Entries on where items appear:

- - - -

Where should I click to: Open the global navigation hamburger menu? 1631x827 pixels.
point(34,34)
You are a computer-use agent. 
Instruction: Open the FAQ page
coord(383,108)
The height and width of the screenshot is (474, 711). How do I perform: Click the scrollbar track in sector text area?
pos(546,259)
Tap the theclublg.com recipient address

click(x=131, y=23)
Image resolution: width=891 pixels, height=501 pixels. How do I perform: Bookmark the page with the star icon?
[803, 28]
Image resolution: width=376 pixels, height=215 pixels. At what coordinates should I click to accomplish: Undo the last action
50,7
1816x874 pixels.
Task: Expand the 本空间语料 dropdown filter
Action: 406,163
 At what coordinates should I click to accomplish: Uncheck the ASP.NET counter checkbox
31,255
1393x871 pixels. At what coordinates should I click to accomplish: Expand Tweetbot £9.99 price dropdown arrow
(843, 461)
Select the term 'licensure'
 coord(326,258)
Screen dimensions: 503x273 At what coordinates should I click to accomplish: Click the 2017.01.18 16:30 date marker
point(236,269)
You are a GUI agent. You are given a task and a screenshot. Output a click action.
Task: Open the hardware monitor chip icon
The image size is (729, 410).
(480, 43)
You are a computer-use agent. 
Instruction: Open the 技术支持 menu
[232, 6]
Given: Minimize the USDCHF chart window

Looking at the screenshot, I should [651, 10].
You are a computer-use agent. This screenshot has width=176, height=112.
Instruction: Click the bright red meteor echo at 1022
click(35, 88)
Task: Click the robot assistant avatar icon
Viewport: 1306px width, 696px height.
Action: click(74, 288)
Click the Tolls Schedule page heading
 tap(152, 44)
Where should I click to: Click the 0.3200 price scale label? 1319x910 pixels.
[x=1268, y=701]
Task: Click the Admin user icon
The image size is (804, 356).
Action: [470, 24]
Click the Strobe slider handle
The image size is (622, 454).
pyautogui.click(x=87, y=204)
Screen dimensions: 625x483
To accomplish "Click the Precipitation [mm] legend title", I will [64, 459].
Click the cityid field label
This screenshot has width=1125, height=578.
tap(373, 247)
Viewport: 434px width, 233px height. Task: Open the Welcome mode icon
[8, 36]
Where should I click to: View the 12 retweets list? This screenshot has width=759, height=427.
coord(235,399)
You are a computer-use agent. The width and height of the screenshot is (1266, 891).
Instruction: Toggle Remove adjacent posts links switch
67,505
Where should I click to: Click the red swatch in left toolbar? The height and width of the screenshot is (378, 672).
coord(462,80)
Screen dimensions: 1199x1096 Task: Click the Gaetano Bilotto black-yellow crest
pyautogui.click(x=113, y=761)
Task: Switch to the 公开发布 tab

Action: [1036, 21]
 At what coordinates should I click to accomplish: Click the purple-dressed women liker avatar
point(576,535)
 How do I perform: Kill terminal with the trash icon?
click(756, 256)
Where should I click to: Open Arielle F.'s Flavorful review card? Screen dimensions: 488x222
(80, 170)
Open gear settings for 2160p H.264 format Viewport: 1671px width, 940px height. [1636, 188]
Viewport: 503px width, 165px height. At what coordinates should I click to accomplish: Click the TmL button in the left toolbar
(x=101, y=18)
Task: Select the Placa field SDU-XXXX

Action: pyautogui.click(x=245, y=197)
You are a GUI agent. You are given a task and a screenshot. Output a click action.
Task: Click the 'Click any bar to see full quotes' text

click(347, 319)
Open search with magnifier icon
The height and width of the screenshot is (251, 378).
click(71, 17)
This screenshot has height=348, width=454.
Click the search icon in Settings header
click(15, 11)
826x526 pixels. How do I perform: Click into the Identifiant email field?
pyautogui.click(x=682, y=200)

- - - -

# GOAL:
Lay out every line of the items above as a JSON list of strings, one string per line, with blank lines omitted.

# ANSWER TO THE EXERCISE:
[
  "Where should I click to: Open the global navigation hamburger menu? 1631x827 pixels.",
  "point(34,34)",
  "You are a computer-use agent. ",
  "Instruction: Open the FAQ page",
  "coord(383,108)",
  "The height and width of the screenshot is (474, 711). How do I perform: Click the scrollbar track in sector text area?",
  "pos(546,259)",
  "Tap the theclublg.com recipient address",
  "click(x=131, y=23)",
  "Image resolution: width=891 pixels, height=501 pixels. How do I perform: Bookmark the page with the star icon?",
  "[803, 28]",
  "Image resolution: width=376 pixels, height=215 pixels. At what coordinates should I click to accomplish: Undo the last action",
  "50,7",
  "1816x874 pixels.",
  "Task: Expand the 本空间语料 dropdown filter",
  "Action: 406,163",
  " At what coordinates should I click to accomplish: Uncheck the ASP.NET counter checkbox",
  "31,255",
  "1393x871 pixels. At what coordinates should I click to accomplish: Expand Tweetbot £9.99 price dropdown arrow",
  "(843, 461)",
  "Select the term 'licensure'",
  " coord(326,258)",
  "Screen dimensions: 503x273 At what coordinates should I click to accomplish: Click the 2017.01.18 16:30 date marker",
  "point(236,269)",
  "You are a GUI agent. You are given a task and a screenshot. Output a click action.",
  "Task: Open the hardware monitor chip icon",
  "The image size is (729, 410).",
  "(480, 43)",
  "You are a computer-use agent. ",
  "Instruction: Open the 技术支持 menu",
  "[232, 6]",
  "Given: Minimize the USDCHF chart window",
  "Looking at the screenshot, I should [651, 10].",
  "You are a computer-use agent. This screenshot has width=176, height=112.",
  "Instruction: Click the bright red meteor echo at 1022",
  "click(35, 88)",
  "Task: Click the robot assistant avatar icon",
  "Viewport: 1306px width, 696px height.",
  "Action: click(74, 288)",
  "Click the Tolls Schedule page heading",
  " tap(152, 44)",
  "Where should I click to: Click the 0.3200 price scale label? 1319x910 pixels.",
  "[x=1268, y=701]",
  "Task: Click the Admin user icon",
  "The image size is (804, 356).",
  "Action: [470, 24]",
  "Click the Strobe slider handle",
  "The image size is (622, 454).",
  "pyautogui.click(x=87, y=204)",
  "Screen dimensions: 625x483",
  "To accomplish \"Click the Precipitation [mm] legend title\", I will [64, 459].",
  "Click the cityid field label",
  "This screenshot has width=1125, height=578.",
  "tap(373, 247)",
  "Viewport: 434px width, 233px height. Task: Open the Welcome mode icon",
  "[8, 36]",
  "Where should I click to: View the 12 retweets list? This screenshot has width=759, height=427.",
  "coord(235,399)",
  "You are a computer-use agent. The width and height of the screenshot is (1266, 891).",
  "Instruction: Toggle Remove adjacent posts links switch",
  "67,505",
  "Where should I click to: Click the red swatch in left toolbar? The height and width of the screenshot is (378, 672).",
  "coord(462,80)",
  "Screen dimensions: 1199x1096 Task: Click the Gaetano Bilotto black-yellow crest",
  "pyautogui.click(x=113, y=761)",
  "Task: Switch to the 公开发布 tab",
  "Action: [1036, 21]",
  " At what coordinates should I click to accomplish: Click the purple-dressed women liker avatar",
  "point(576,535)",
  " How do I perform: Kill terminal with the trash icon?",
  "click(756, 256)",
  "Where should I click to: Open Arielle F.'s Flavorful review card? Screen dimensions: 488x222",
  "(80, 170)",
  "Open gear settings for 2160p H.264 format Viewport: 1671px width, 940px height. [1636, 188]",
  "Viewport: 503px width, 165px height. At what coordinates should I click to accomplish: Click the TmL button in the left toolbar",
  "(x=101, y=18)",
  "Task: Select the Placa field SDU-XXXX",
  "Action: pyautogui.click(x=245, y=197)",
  "You are a GUI agent. You are given a task and a screenshot. Output a click action.",
  "Task: Click the 'Click any bar to see full quotes' text",
  "click(347, 319)",
  "Open search with magnifier icon",
  "The height and width of the screenshot is (251, 378).",
  "click(71, 17)",
  "This screenshot has height=348, width=454.",
  "Click the search icon in Settings header",
  "click(15, 11)",
  "826x526 pixels. How do I perform: Click into the Identifiant email field?",
  "pyautogui.click(x=682, y=200)"
]